The human body is an intricate and advanced system. Like all systems, it requires an equilibrium, without which it cannot exist, not to mention development. The efforts of the physical body to maintain equilibrium are reflected in the dynamic balance of locomotion, the regulation of body weight, etc.; the efforts of the energy body, in the intake of foods and the discharge of metabolic wastes, the adjustment of body temperatures, etc.; the efforts of the information body, in the creation and loss of memories, the replacement of old knowledge by the new, the change of past decisions into the new … and so on.

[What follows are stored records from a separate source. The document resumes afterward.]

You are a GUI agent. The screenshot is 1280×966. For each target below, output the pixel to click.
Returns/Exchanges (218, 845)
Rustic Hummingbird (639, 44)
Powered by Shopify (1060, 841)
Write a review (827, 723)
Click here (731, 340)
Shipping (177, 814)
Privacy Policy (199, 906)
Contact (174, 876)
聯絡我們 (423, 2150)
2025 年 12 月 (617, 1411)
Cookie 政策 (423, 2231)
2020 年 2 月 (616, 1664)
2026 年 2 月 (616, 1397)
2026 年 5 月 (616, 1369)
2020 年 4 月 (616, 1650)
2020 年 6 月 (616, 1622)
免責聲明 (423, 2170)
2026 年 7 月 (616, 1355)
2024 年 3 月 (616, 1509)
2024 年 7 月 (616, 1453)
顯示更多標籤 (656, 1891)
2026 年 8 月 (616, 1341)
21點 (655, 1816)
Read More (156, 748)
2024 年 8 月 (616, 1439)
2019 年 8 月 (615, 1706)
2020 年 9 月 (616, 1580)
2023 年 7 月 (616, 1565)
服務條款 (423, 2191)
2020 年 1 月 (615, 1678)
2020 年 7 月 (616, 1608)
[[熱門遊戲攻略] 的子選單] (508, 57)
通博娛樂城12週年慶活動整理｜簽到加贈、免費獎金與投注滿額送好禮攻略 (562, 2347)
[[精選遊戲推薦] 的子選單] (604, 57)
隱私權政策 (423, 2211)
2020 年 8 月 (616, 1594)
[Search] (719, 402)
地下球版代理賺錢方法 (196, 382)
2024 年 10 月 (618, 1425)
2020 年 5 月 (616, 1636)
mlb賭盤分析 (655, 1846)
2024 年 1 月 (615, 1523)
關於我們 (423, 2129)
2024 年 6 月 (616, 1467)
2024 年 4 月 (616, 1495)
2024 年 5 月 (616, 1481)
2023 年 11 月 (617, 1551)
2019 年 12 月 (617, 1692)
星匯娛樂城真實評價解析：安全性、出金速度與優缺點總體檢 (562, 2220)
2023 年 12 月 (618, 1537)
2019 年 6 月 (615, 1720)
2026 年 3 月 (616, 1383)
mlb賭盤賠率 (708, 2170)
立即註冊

In physiology, the maintenance of equilibrium is called homeostasis
The TCM Five-Element Theory slowly evolved into being on the foundation of experiences gathered by generations of TCM practitioners. It is a body of knowledge and practices to approach the human body which is a system so complex that it is difficult to be understood by the common people. It has used a kind of logic and a type of language to describe the functions of the human body which is unfamiliar to the layperson. The point of the whole exercise is to help people know how to cultivate a better equilibrium in the ever-changing internal and external environments. This is also the Conrad’s original intention in designing the course “Qinesiology® Five-Element Balances”.